American car designs typically ran in three-year cycles. Usually by the third year of a design, the car was in dire need of freshening. The 1957 Chevy, however, has been the exception to the rule. Changes from 1956 lowered the whole car through a combination of smaller wheels and body modifications, and the nose and tail were updated with Cadillac cues, resulting in what some call a “baby Eldorado.”
There are some, however, for whom that just right is not enough. An automobile, even a ’57 Chevy, represents a blank canvas for expression—expression of engineering and of art. Such was the case with this ’57 Bel Air Convertible.

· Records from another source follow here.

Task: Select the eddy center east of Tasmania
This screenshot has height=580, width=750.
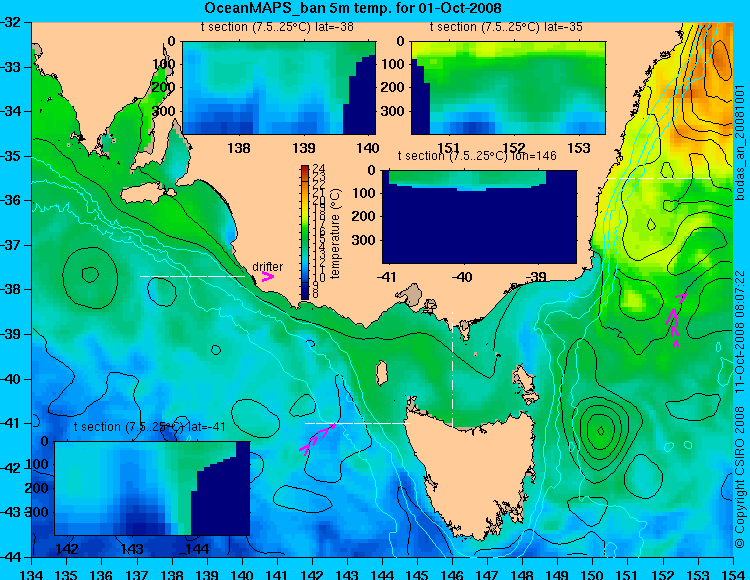Action: click(x=601, y=431)
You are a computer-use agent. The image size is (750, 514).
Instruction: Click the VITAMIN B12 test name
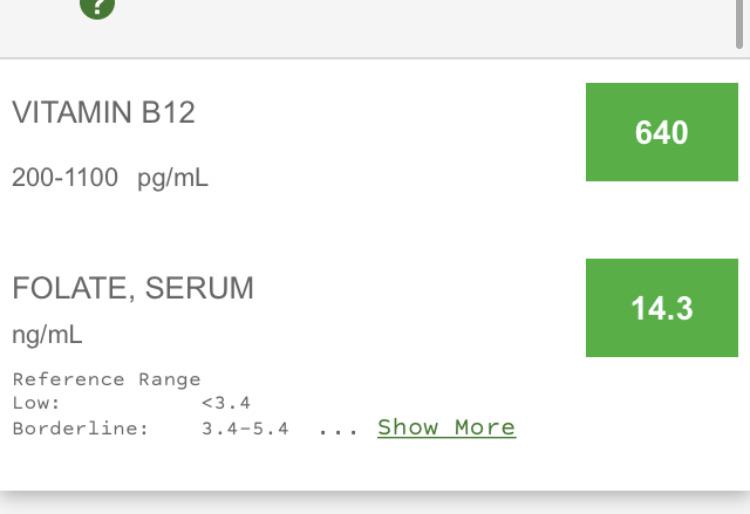coord(103,112)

Art should have a focal point. For this car, it is undoubtedly the 502-cubic inch big block Chevy engine, the impact of which is magnified by liberal use of chrome on every imaginable surface. The transmission is a sturdy Hydra-Matic. The front suspension has been upgraded with tubular control arms, and the power front disc brakes with drilled rotors have been fitted. The turbine-style alloy wheels are from Billet Specialties, and they are mounted with radial wide whitewall tires.
The car has power steering and air conditioning, the latter a rare original feature, so the outlets are correctly integrated into the lower surface of the instrument panel. The original instrument nacelles have been retained and have been fitted with a full, handsome complement of black-on-white gauges from Classic Instruments. A white leather-wrapped steering wheel sits atop a modern tilt column. A Custom Autosound stereo system has been installed, specially outfitted for the car with a bowtie Chevy emblem on the face.
1957 Chevrolet Bel Air Custom Convertible: Est. 350 bhp, 502 cu. in. OHV V-8 engine, three-speed automatic transmission, coil spring independent front suspension, live rear axle with semi-elliptic leaf springs, and disc-front and drum-rear power hydraulic brakes. Wheelbase: 115.0 in.